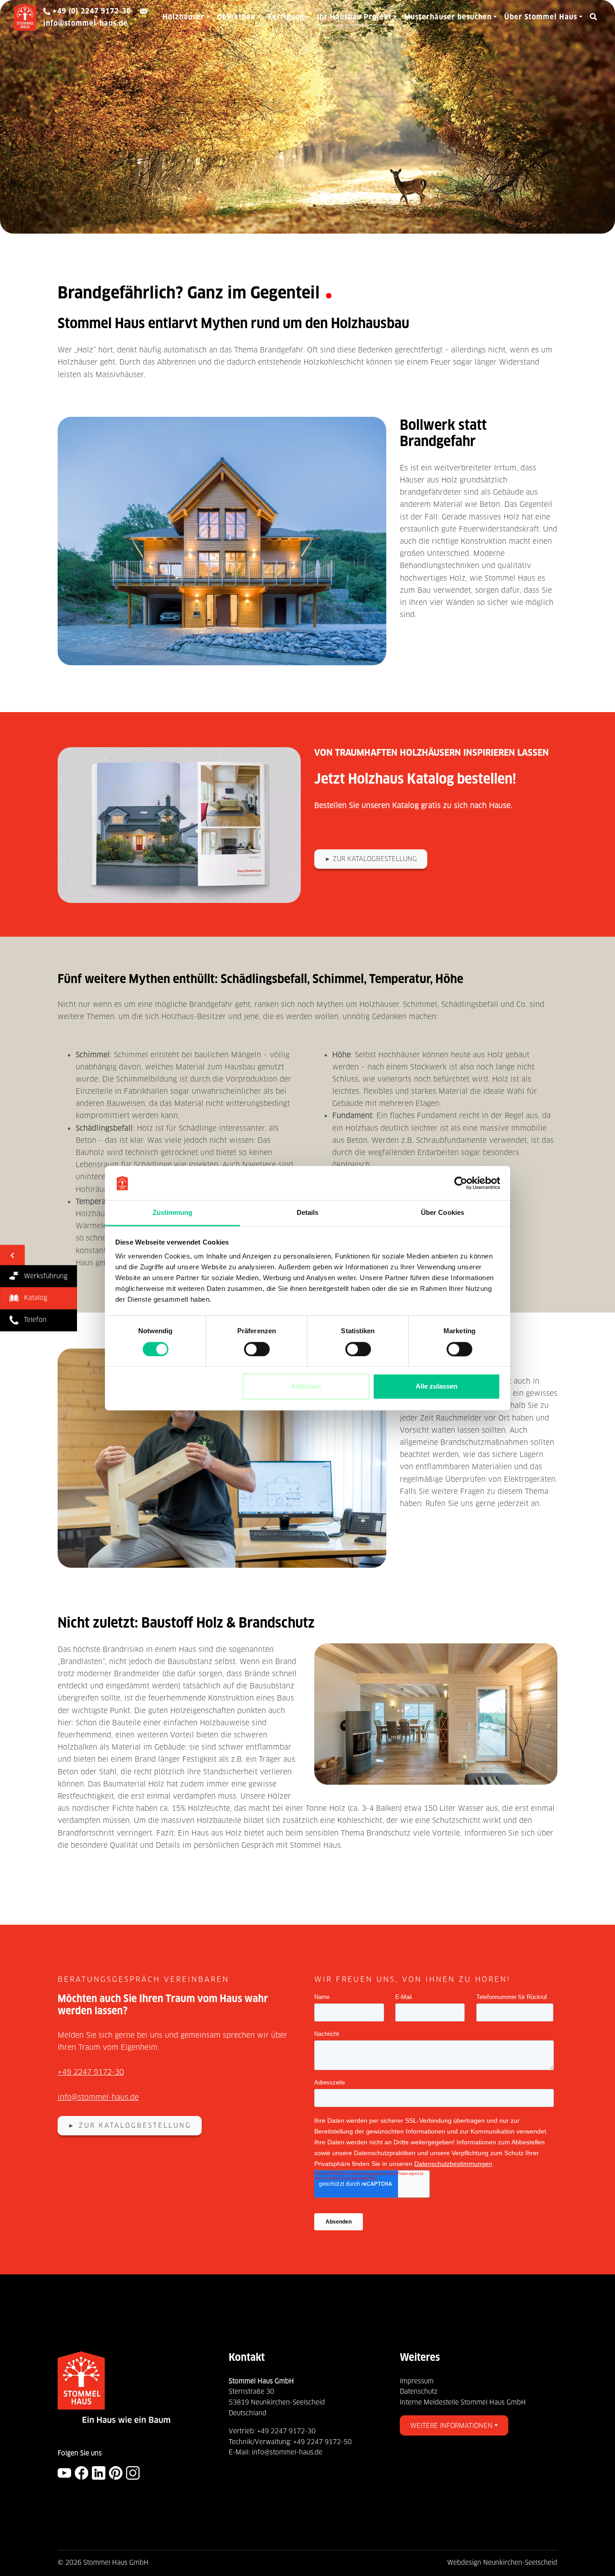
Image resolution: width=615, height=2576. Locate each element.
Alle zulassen (436, 1386)
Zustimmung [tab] (173, 1213)
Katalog (32, 1298)
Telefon (32, 1320)
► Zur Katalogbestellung (371, 859)
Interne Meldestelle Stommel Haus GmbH (463, 2402)
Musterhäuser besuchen (448, 17)
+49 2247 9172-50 (322, 2442)
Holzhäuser (183, 17)
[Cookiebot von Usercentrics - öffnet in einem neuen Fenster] (460, 1183)
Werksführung (43, 1276)
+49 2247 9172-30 (91, 2072)
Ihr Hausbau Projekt (354, 17)
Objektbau (236, 17)
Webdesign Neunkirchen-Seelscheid (502, 2562)
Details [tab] (308, 1213)
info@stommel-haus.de (98, 2097)
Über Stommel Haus (540, 17)
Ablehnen (306, 1386)
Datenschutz (419, 2391)
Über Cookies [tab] (442, 1213)
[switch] (257, 1349)
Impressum (417, 2381)
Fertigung (286, 17)
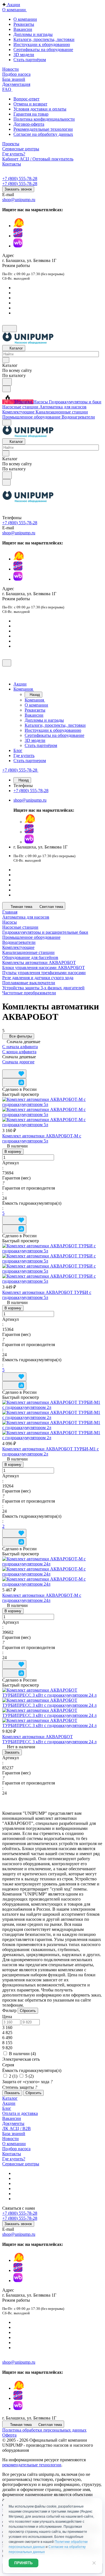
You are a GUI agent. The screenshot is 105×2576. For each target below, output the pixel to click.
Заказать (12, 1752)
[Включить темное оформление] (9, 328)
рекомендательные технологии (31, 2464)
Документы (13, 2123)
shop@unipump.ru (18, 199)
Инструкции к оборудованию (41, 44)
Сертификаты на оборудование (43, 49)
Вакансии (22, 29)
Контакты (11, 2153)
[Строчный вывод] (13, 1066)
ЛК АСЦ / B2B (16, 2128)
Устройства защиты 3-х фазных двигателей (43, 987)
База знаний (13, 2133)
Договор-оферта (28, 124)
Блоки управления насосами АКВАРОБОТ (43, 967)
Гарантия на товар (30, 114)
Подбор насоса (16, 2148)
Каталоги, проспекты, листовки (43, 39)
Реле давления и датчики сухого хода (37, 977)
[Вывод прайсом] (17, 1066)
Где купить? (13, 2158)
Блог (6, 2108)
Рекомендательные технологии (43, 129)
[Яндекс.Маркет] (18, 225)
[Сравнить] (14, 1082)
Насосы (9, 922)
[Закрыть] (6, 662)
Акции (8, 2103)
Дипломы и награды (33, 34)
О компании (25, 19)
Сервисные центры (20, 2163)
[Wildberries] (17, 245)
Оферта (9, 2435)
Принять (23, 2563)
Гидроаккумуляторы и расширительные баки (45, 932)
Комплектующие (18, 947)
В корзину (12, 1151)
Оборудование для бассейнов (30, 957)
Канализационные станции (28, 952)
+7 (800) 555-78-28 (19, 178)
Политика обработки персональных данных (44, 2430)
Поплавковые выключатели (28, 982)
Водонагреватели (19, 942)
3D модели (23, 54)
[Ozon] (17, 235)
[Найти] (7, 382)
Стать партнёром (29, 59)
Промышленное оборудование (31, 937)
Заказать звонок (18, 189)
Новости (10, 2138)
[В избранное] (14, 1074)
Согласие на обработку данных (43, 134)
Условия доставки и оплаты (39, 109)
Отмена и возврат (30, 104)
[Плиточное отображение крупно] (4, 1066)
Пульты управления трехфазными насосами (44, 972)
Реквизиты (23, 24)
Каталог (10, 2098)
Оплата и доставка (20, 2113)
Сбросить (28, 2011)
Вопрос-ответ (26, 98)
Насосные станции (20, 927)
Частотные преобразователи (29, 992)
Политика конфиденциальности (44, 119)
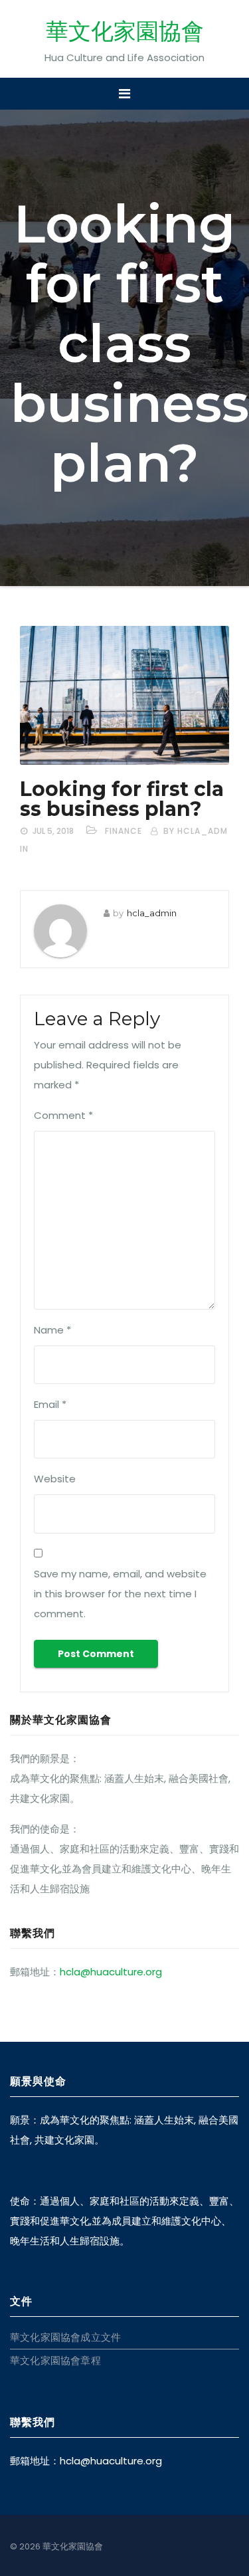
##############################
GOAL OF THE EXERCISE: Could you update the records above by replacing "Ablehnen" with "Alle ablehnen", leaving every other line as it stands and omitting the pictures?

CORRECT ANSWER:
Image resolution: width=615, height=2576. Locate each element.
Alle zulassen (436, 1386)
Zustimmung [tab] (173, 1213)
Katalog (32, 1298)
Telefon (32, 1320)
► Zur Katalogbestellung (371, 859)
Interne Meldestelle Stommel Haus GmbH (463, 2402)
Musterhäuser besuchen (448, 17)
+49 2247 9172-50 (322, 2442)
Holzhäuser (183, 17)
[Cookiebot von Usercentrics - öffnet in einem neuen Fenster] (460, 1183)
Werksführung (43, 1276)
+49 2247 9172-30 (91, 2072)
Ihr Hausbau Projekt (354, 17)
Objektbau (236, 17)
Webdesign Neunkirchen-Seelscheid (502, 2562)
Details [tab] (308, 1213)
info@stommel-haus.de (98, 2097)
Über Stommel Haus (540, 17)
Alle ablehnen (306, 1386)
Datenschutz (419, 2391)
Über Cookies [tab] (442, 1213)
[switch] (257, 1349)
Impressum (417, 2381)
Fertigung (286, 17)
You are a GUI agent. The screenshot is 105×2576. For each target below, output the pixel to click.
Заказать (12, 1752)
[Включить темное оформление] (9, 328)
рекомендательные технологии (31, 2464)
Документы (13, 2123)
shop@unipump.ru (18, 199)
Инструкции к оборудованию (41, 44)
Сертификаты на оборудование (43, 49)
Вакансии (22, 29)
Контакты (11, 2153)
[Строчный вывод] (13, 1066)
ЛК АСЦ / B2B (16, 2128)
Устройства защиты 3-х фазных двигателей (43, 987)
База знаний (13, 2133)
Договор-оферта (28, 124)
Блоки управления насосами АКВАРОБОТ (43, 967)
Гарантия на товар (30, 114)
Подбор насоса (16, 2148)
Каталоги, проспекты, листовки (43, 39)
Реле давления и датчики сухого хода (37, 977)
[Вывод прайсом] (17, 1066)
Где купить? (13, 2158)
Блог (6, 2108)
Рекомендательные технологии (43, 129)
[Яндекс.Маркет] (18, 225)
[Сравнить] (14, 1082)
Насосы (9, 922)
[Закрыть] (6, 662)
Акции (8, 2103)
Дипломы и награды (33, 34)
О компании (25, 19)
Сервисные центры (20, 2163)
[Wildberries] (17, 245)
Оферта (9, 2435)
Принять (23, 2563)
Гидроаккумуляторы и расширительные баки (45, 932)
Комплектующие (18, 947)
В корзину (12, 1151)
Оборудование для бассейнов (30, 957)
Канализационные станции (28, 952)
+7 (800) 555-78-28 (19, 178)
Политика обработки персональных данных (44, 2430)
Поплавковые выключатели (28, 982)
Водонагреватели (19, 942)
3D модели (23, 54)
[Ozon] (17, 235)
[Найти] (7, 382)
Стать партнёром (29, 59)
Промышленное оборудование (31, 937)
Заказать звонок (18, 189)
Новости (10, 2138)
[В избранное] (14, 1074)
Согласие на обработку данных (43, 134)
Условия доставки и оплаты (39, 109)
Отмена и возврат (30, 104)
[Плиточное отображение крупно] (4, 1066)
Пульты управления трехфазными насосами (44, 972)
Реквизиты (23, 24)
Каталог (10, 2098)
Оплата и доставка (20, 2113)
Сбросить (28, 2011)
Вопрос-ответ (26, 98)
Насосные станции (20, 927)
Частотные преобразователи (29, 992)
Политика конфиденциальности (44, 119)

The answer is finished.